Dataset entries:

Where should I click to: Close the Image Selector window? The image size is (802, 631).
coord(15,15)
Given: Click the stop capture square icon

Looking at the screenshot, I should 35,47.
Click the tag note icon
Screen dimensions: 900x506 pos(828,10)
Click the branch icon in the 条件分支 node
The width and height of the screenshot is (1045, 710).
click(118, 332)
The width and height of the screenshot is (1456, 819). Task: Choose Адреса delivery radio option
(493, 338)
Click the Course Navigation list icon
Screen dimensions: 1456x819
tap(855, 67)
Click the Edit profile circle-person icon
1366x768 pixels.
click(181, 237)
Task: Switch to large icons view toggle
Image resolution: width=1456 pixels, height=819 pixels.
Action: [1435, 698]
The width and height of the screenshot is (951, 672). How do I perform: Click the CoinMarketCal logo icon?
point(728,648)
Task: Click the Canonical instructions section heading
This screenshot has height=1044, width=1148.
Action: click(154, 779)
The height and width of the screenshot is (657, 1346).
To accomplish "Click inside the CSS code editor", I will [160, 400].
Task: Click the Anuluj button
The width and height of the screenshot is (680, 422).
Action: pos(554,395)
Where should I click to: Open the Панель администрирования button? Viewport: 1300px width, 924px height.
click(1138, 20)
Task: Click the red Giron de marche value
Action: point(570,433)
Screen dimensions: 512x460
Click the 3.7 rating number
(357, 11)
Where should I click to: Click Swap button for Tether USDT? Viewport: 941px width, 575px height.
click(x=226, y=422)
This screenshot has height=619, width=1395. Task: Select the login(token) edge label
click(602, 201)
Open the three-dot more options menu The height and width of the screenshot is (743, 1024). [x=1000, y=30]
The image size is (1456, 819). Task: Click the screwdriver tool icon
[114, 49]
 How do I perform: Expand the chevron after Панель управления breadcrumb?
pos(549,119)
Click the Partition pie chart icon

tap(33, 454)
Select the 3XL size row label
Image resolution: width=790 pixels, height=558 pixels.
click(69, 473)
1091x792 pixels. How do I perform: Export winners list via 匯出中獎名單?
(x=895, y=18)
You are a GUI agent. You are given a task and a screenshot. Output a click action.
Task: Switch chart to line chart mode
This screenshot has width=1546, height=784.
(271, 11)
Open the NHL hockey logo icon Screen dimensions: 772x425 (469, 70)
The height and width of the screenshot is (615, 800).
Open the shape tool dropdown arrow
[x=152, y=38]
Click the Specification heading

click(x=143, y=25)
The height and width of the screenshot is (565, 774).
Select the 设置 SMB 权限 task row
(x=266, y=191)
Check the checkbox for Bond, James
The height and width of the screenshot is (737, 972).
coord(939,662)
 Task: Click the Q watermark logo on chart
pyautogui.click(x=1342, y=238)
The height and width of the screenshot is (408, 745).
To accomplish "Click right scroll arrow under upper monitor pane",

WORK TO BE COMPLETED
Reproduce the listing above, substituting "The height and width of the image is" for every occurrence of "The height and width of the screenshot is" and leaving everything else unchanged.

ANSWER TO THIS EXERCISE
Where should I click to: Close the Image Selector window? The image size is (802, 631).
coord(15,15)
Given: Click the stop capture square icon

Looking at the screenshot, I should 35,47.
Click the tag note icon
Screen dimensions: 900x506 pos(828,10)
Click the branch icon in the 条件分支 node
The width and height of the screenshot is (1045, 710).
click(118, 332)
The width and height of the screenshot is (1456, 819). Task: Choose Адреса delivery radio option
(493, 338)
Click the Course Navigation list icon
Screen dimensions: 1456x819
tap(855, 67)
Click the Edit profile circle-person icon
1366x768 pixels.
click(181, 237)
Task: Switch to large icons view toggle
Image resolution: width=1456 pixels, height=819 pixels.
Action: [1435, 698]
The width and height of the screenshot is (951, 672). How do I perform: Click the CoinMarketCal logo icon?
point(728,648)
Task: Click the Canonical instructions section heading
This screenshot has height=1044, width=1148.
Action: click(154, 779)
The height and width of the image is (657, 1346).
To accomplish "Click inside the CSS code editor", I will [160, 400].
Task: Click the Anuluj button
The width and height of the screenshot is (680, 422).
Action: pos(554,395)
Where should I click to: Open the Панель администрирования button? Viewport: 1300px width, 924px height.
click(1138, 20)
Task: Click the red Giron de marche value
Action: point(570,433)
Screen dimensions: 512x460
Click the 3.7 rating number
(357, 11)
Where should I click to: Click Swap button for Tether USDT? Viewport: 941px width, 575px height.
click(x=226, y=422)
This screenshot has height=619, width=1395. Task: Select the login(token) edge label
click(602, 201)
Open the three-dot more options menu The height and width of the image is (743, 1024). [x=1000, y=30]
The image size is (1456, 819). Task: Click the screwdriver tool icon
[114, 49]
 How do I perform: Expand the chevron after Панель управления breadcrumb?
pos(549,119)
Click the Partition pie chart icon

tap(33, 454)
Select the 3XL size row label
Image resolution: width=790 pixels, height=558 pixels.
click(69, 473)
1091x792 pixels. How do I perform: Export winners list via 匯出中獎名單?
(x=895, y=18)
You are a GUI agent. You are given a task and a screenshot. Output a click action.
Task: Switch chart to line chart mode
This screenshot has width=1546, height=784.
(271, 11)
Open the NHL hockey logo icon Screen dimensions: 772x425 (469, 70)
The height and width of the image is (615, 800).
Open the shape tool dropdown arrow
[x=152, y=38]
Click the Specification heading

click(x=143, y=25)
The height and width of the image is (565, 774).
Select the 设置 SMB 权限 task row
(x=266, y=191)
Check the checkbox for Bond, James
The height and width of the image is (737, 972).
coord(939,662)
 Task: Click the Q watermark logo on chart
pyautogui.click(x=1342, y=238)
The height and width of the image is (408, 745).
To accomplish "Click right scroll arrow under upper monitor pane",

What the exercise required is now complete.